AIM OF THE TASK
Retype the data below exactly; skip every image.

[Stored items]

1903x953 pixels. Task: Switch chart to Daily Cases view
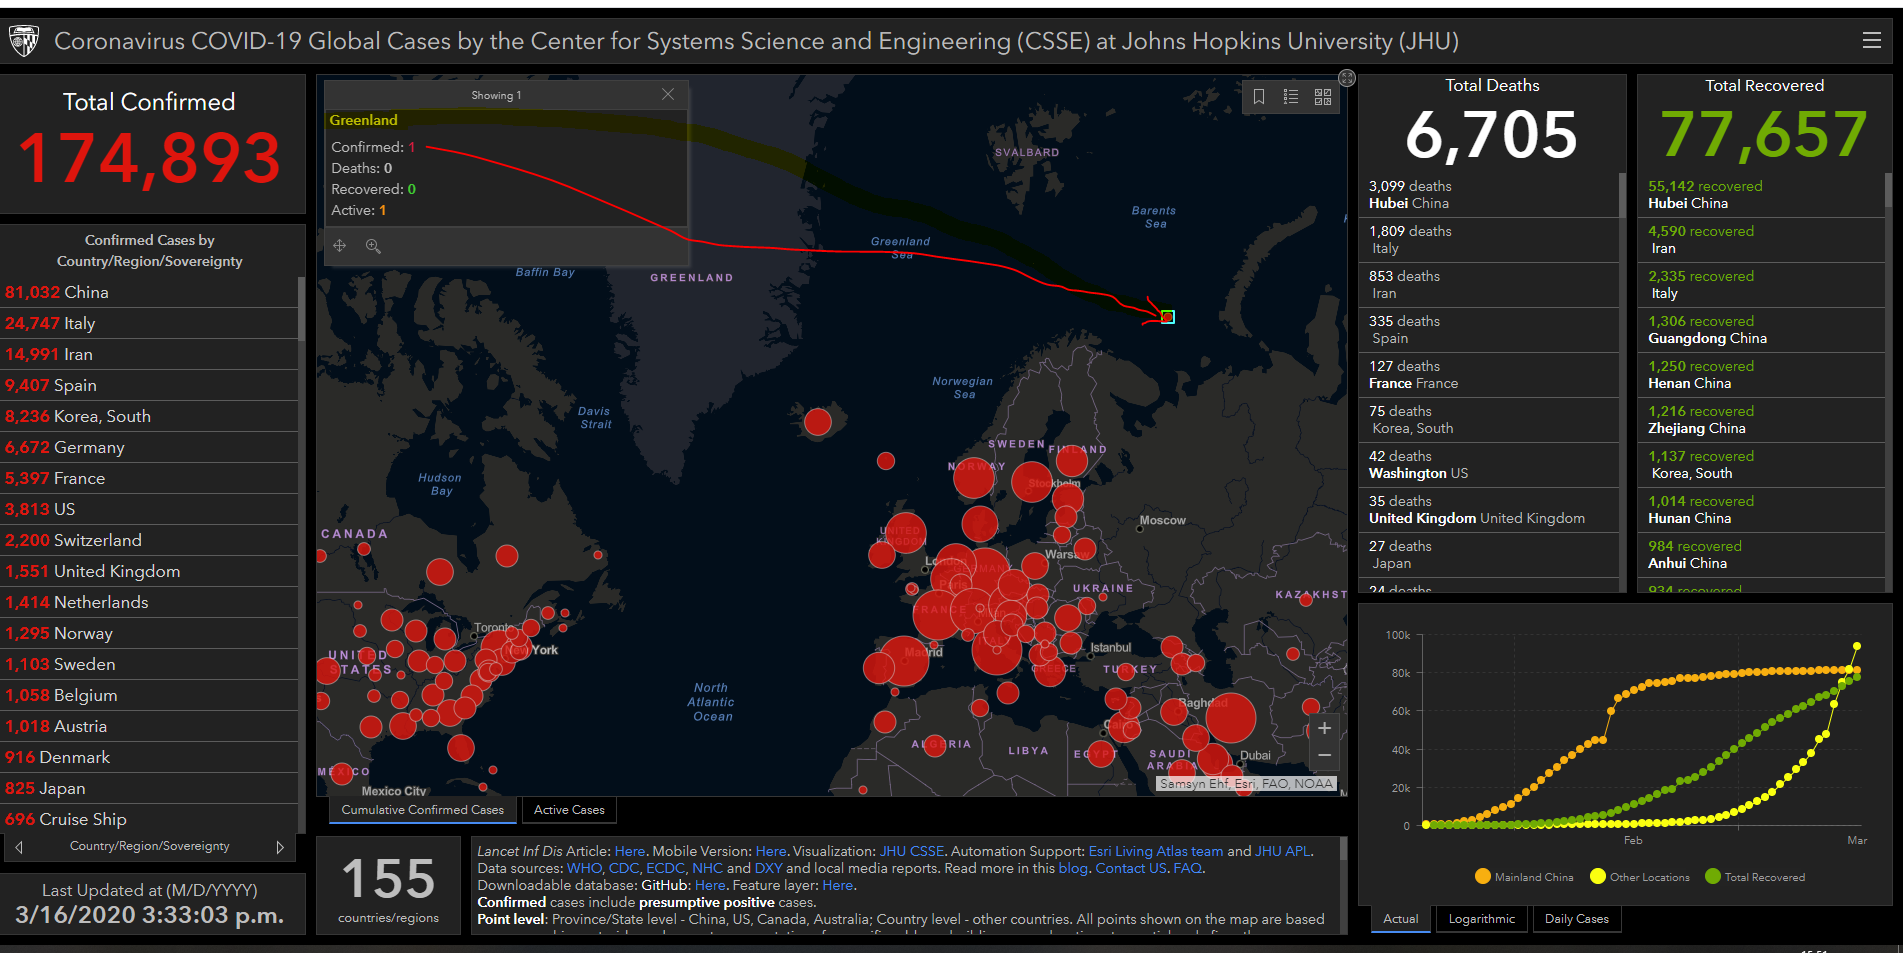pos(1576,919)
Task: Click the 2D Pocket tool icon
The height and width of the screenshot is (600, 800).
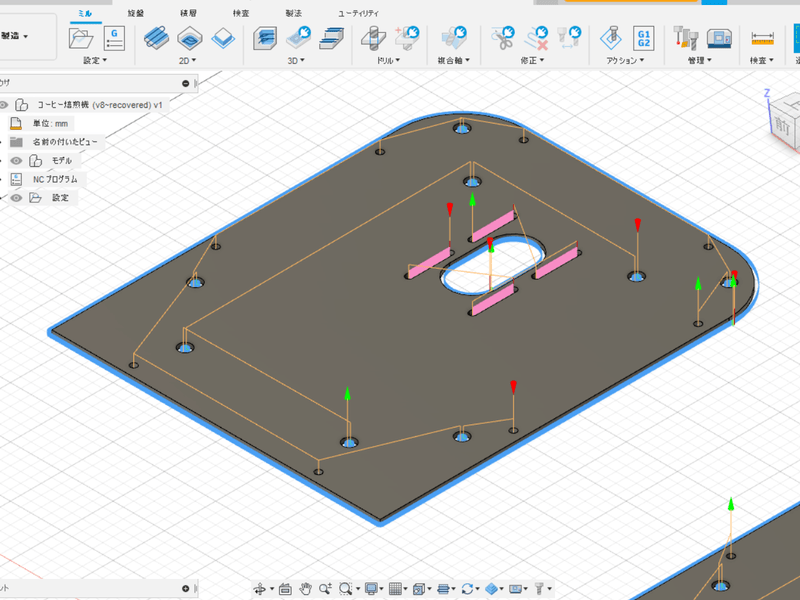Action: coord(189,38)
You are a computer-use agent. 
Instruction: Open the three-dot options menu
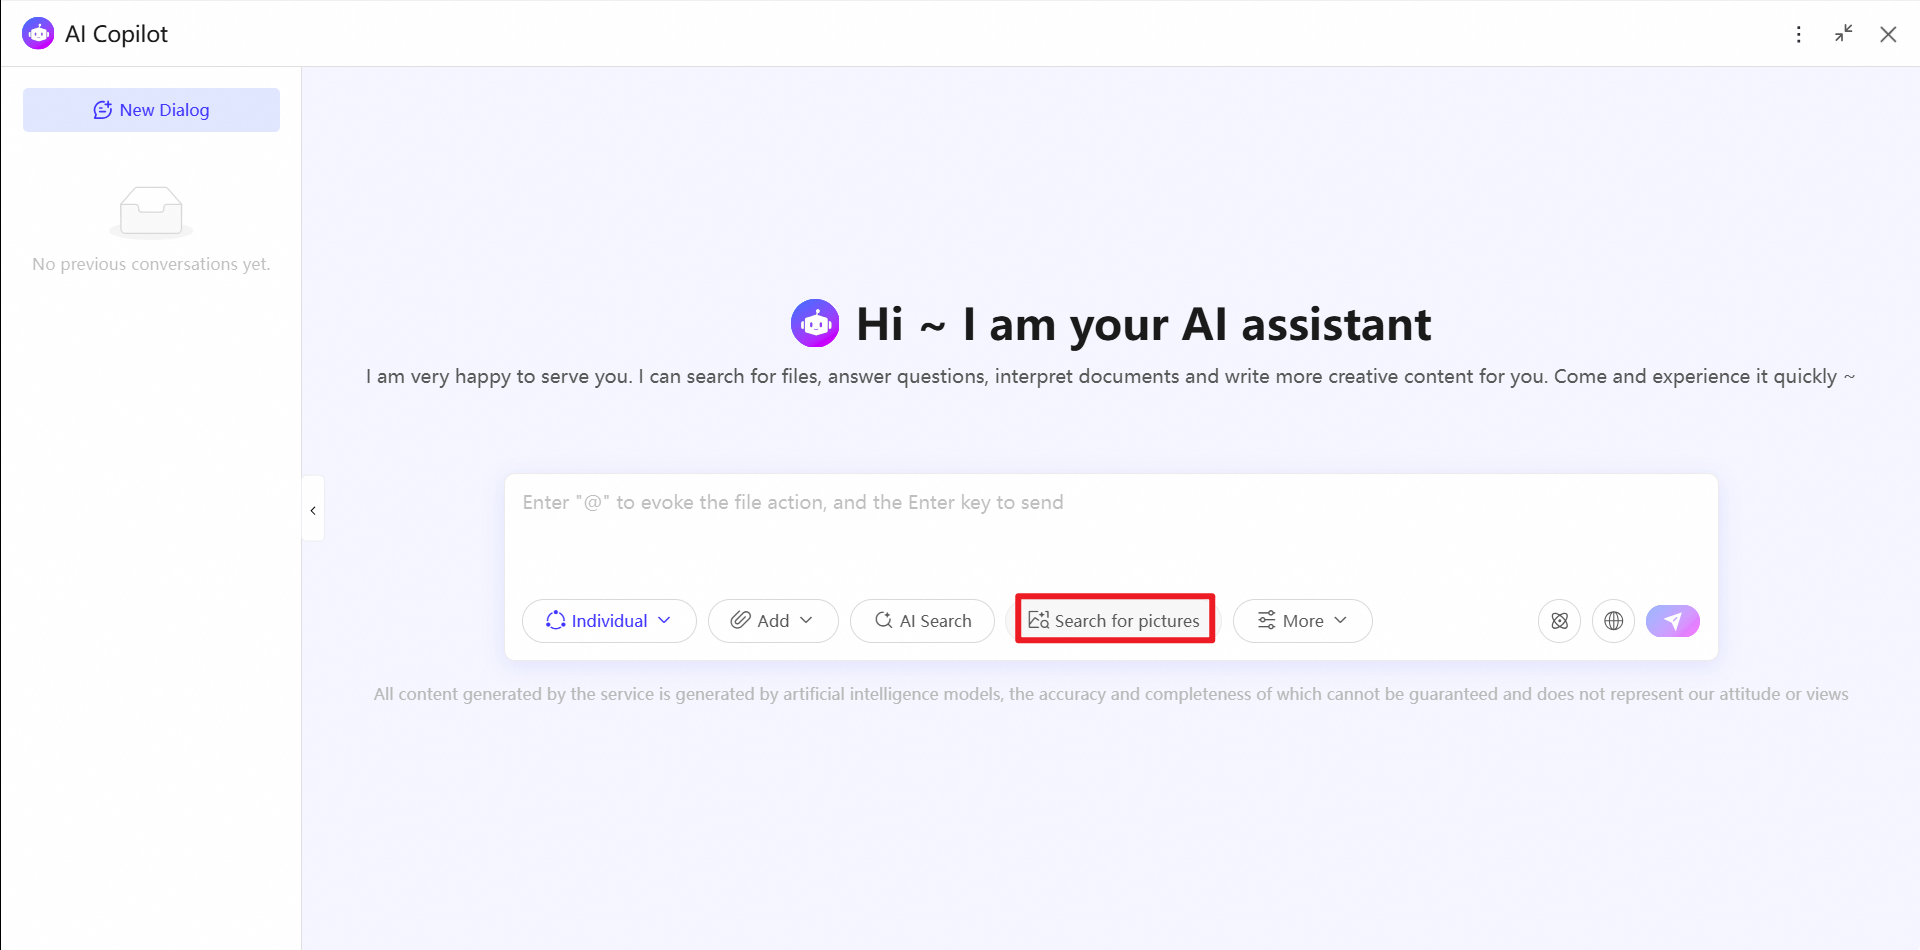pos(1798,34)
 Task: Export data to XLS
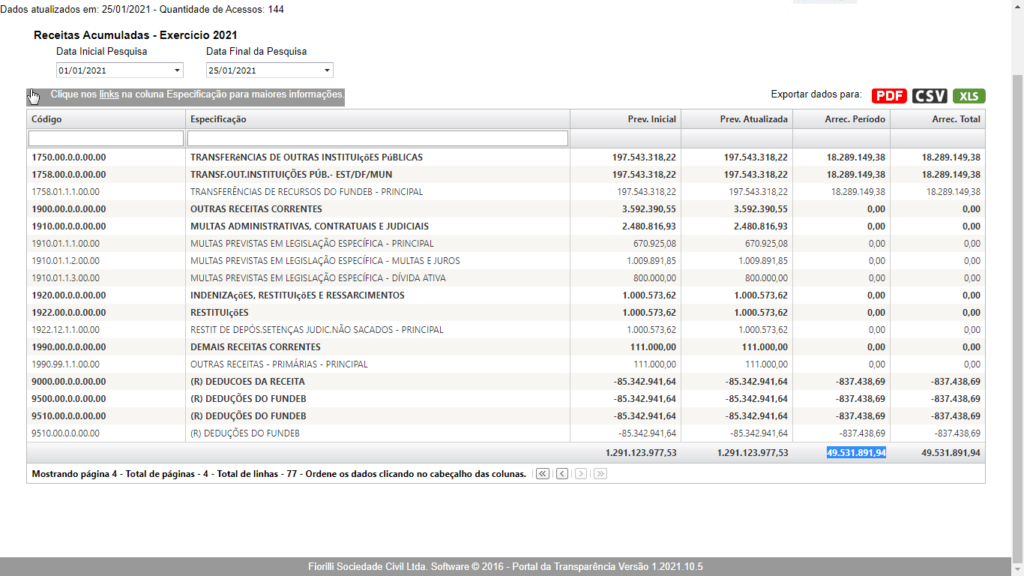968,96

ANSWER TO THIS TASK
1903x953 pixels. Task: Switch chart to Daily Cases view
pos(1576,919)
Task: Click the 2D Pocket tool icon
The height and width of the screenshot is (600, 800).
Action: coord(189,38)
You are a computer-use agent. 
Instruction: Open the three-dot options menu
pos(1798,34)
 Task: Export data to XLS
968,96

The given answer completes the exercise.